INTRODUCING Newsweek’s Aug. 13 cover story on global warming “denial,” editor Jon Meacham brings up an embarrassing blast from his magazine’s past: an April 1975 story about global cooling, and the coming ice age that scientists then were predicting. Meacham concedes that “those who doubt that greenhouse gases are causing significant climate change have long pointed to the 1975 Newsweek piece as an example of how wrong journalists and researchers can be.” But rather than acknowledge that the skeptics may have a point, Meacham dismisses it.

“On global cooling,” he writes, “there was never anything even remotely approaching the current scientific consensus that the world is growing warmer because of the emission of greenhouse gases.”

Really? Newsweek took rather a different line in 1975. Then, the magazine reported that scientists were “almost unanimous” in believing that the looming Big Chill would mean a decline in food production, with some warning that “the resulting famines could be catastrophic.” Moreover, it said, “the evidence in support of these predictions” — everything from shrinking growing seasons to increased North American snow cover — had “begun to accumulate so massively that meteorologists are hard-pressed to keep up with it.”

Yet Meacham, quoting none of this, simply brushes aside the 1975 report as “alarmist” and “discredited.” Today, he assures his readers, Newsweek’s climate-change anxieties rest “on the safest of scientific ground.”

Jacoby goes on to talk about the cult of global warming alarmism and how low some of its most vocal alarmists have sank when it comes to attempts at silencing the opposition, most of which I’ve blogged about here:

Newsweek is hardly the only offender. At the Live Earth concert in New Jersey last month, Robert F. Kennedy Jr. denounced climate-change skeptics as “corporate toadies” for “villainous” enemies of America and the human race. “This is treason,” he shouted, “and we need to start treating them now as traitors.”
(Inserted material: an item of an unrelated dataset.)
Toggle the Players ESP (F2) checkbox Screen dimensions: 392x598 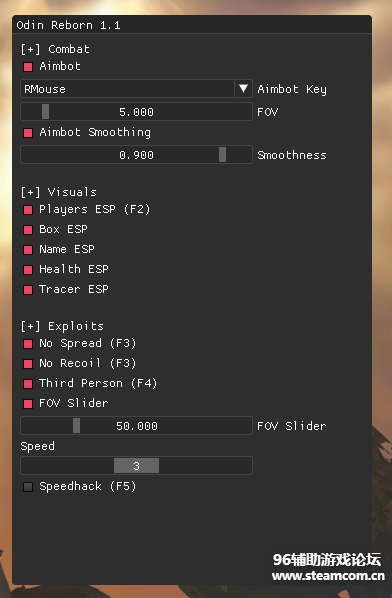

Some environmentalists and commentators have suggested that global-warming “denial” be made a crime, much as Holocaust denial is in some countries. Others have proposed that climate-change dissidents be prosecuted in Nuremberg-style trials. The Weather Channel’s Heidi Cullen has suggested that television meteorologists be stripped of their American Meteorological Society certification if they dare to question predictions of catastrophic global warming.

A few weeks ago, the Competitive Enterprise Institute’s Marlo Lewis published an article opposing mandatory limits on carbon-dioxide emissions, arguing that Congress should not impose caps until the technology exists to produce energy that doesn’t depend on carbon dioxide. In response to Lewis’s reasonable piece, the president of the American Council on Renewable Energy, Michael Eckhart, issued a threat:

“Take this warning from me, Marlo. It is my intention to destroy your career as a liar. If you produce one more editorial against climate change, I will launch a campaign against your professional integrity. I will call you a liar and charlatan to the Harvard community of which you and I are members. I will call you out as a man who has been bought by Corporate America.”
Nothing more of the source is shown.